* _Input for this task_:
.....

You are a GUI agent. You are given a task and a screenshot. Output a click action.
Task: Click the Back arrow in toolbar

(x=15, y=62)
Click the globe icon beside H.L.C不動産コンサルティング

.....

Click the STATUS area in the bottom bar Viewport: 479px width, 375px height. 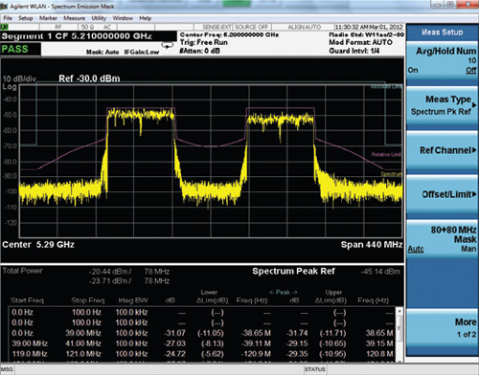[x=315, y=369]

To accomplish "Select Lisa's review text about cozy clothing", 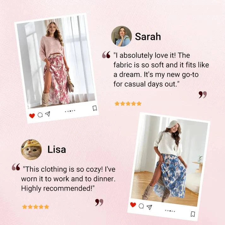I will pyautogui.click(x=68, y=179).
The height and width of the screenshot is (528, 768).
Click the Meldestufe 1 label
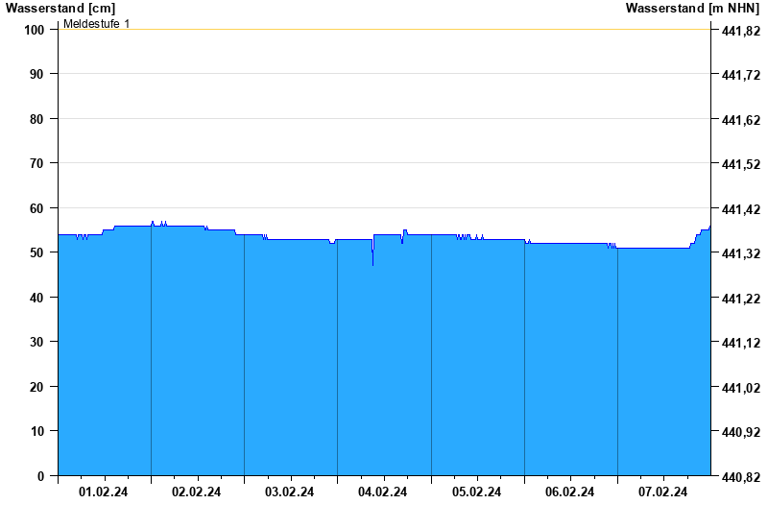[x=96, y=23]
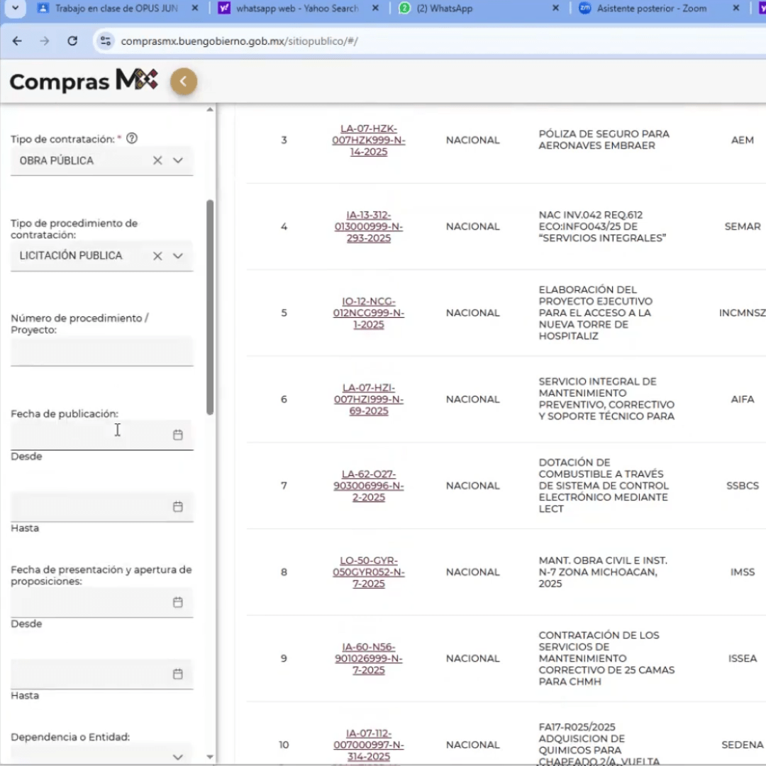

.....

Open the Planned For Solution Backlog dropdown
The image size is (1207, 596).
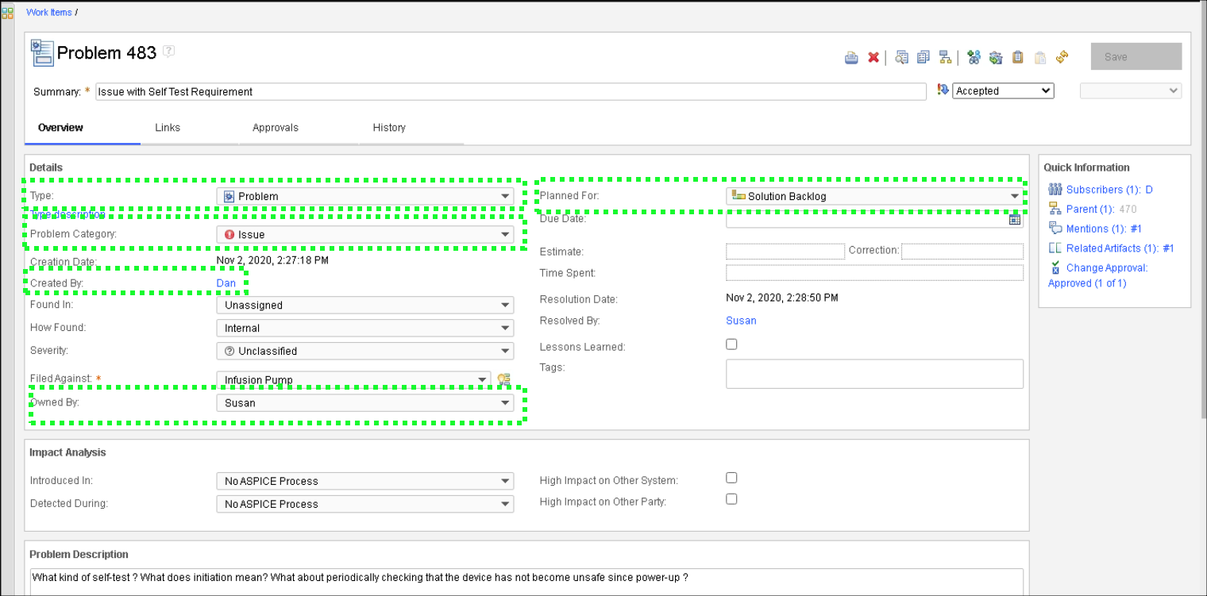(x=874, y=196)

.....

* _Work required_:
All that is needed is the exact run of lines above from the line containing "You are a GUI" through the line containing "Click the globe icon beside H.L.C不動産コンサルティング", both of them included.

* _Expected answer_:
You are a GUI agent. You are given a task and a screenshot. Output a click action.
Task: Click the Back arrow in toolbar

(x=15, y=62)
Click the globe icon beside H.L.C不動産コンサルティング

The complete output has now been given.